Passage ->
== Segment start ==

VIDA – Jump in Whole
There’s a kid right now in a bedroom somewhere that’s just created a barricade around the front door. Whenever that kid’s able to keep the mom and dad from entering by brute force, whenever they’re able to avoid doing homework, eating lunch or walking the dog, they’re listening to rock records and dreaming away to a sound that is a mixture of whatever albums have had the strongest impact.
If that’s your typical kid, filled with dreams as well as loneliness, chances are that they’re also dreaming of a way to put all of those sounds together someday. If that’s a typical kid, chances are that they’re working fingertips and brain cells in such a way as to create a sound that the parents won’t be able to understand, that they’ll beg to be played at a lower volume.
Some of those impassioned, nervous, ambitious kids formed VIDA. The main goal of the band, on “Jump in Whole,” at least, is to create music that sounds like the final death throes of a bar saloon fight. But nearly as important is to blend guitar-heavy sounds of classic rock, punk and hardcore into a mix that is, at the core, soft. The fort’s paid off, and so have all the hours spent listening to all of that rock music!
Stale – Day one
Sure, one of the great unanswered questions is the familiar one about bad things happening to good people. But, maybe just as important to ask is why good people want terrible things to happen to them and in what doses. Ask yourself that the next time you see someone in a sharp suit, sit up at a bar and order whiskey shots until they nearly black out.
You might, of course, have to ask yourself first what you’re doing at the same bar, and it’s a weekday. But once you come to some sort of answer, you may well understand yourself better. You’ll know why you dream of speeding trains racing toward you, why you take unnecessary risks that your friends would avoid, and why the sounds that soothe you are constructed using colossal guitar and drum tones.
Stale bring the sharpest edges of grunge and nu-metal to “Day One” and creates the kind of song that feels like a nautical disaster caught on tape. But, if you are like this writer, the music will feel greatly comforting. Here’s something that very much sounds like the forces of nature being unleashed that you can, in fact, control the start and end off. Stale, meanwhile, bloody the waters and leaves no survivors. Why does it all feel so right?

== Segment end ==

Exercise requirements -> Write out the part of the music reviews above from "You might, of" up to and including "feel so right?", keeping every word and punctuation mark unchanged.

Given information ->
== Segment start ==

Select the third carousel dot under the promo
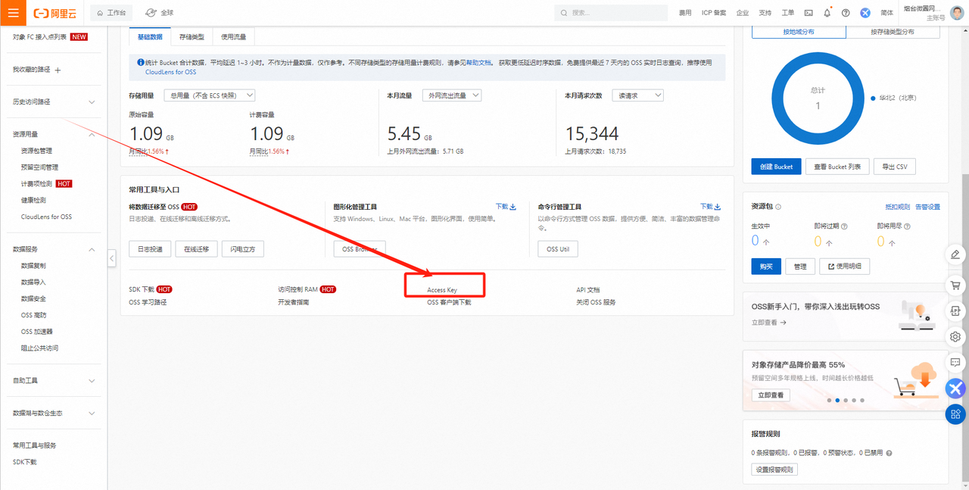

== Segment end ==

Response for this exercise ->
You might, of course, have to ask yourself first what you’re doing at the same bar, and it’s a weekday. But once you come to some sort of answer, you may well understand yourself better. You’ll know why you dream of speeding trains racing toward you, why you take unnecessary risks that your friends would avoid, and why the sounds that soothe you are constructed using colossal guitar and drum tones.
Stale bring the sharpest edges of grunge and nu-metal to “Day One” and creates the kind of song that feels like a nautical disaster caught on tape. But, if you are like this writer, the music will feel greatly comforting. Here’s something that very much sounds like the forces of nature being unleashed that you can, in fact, control the start and end off. Stale, meanwhile, bloody the waters and leaves no survivors. Why does it all feel so right?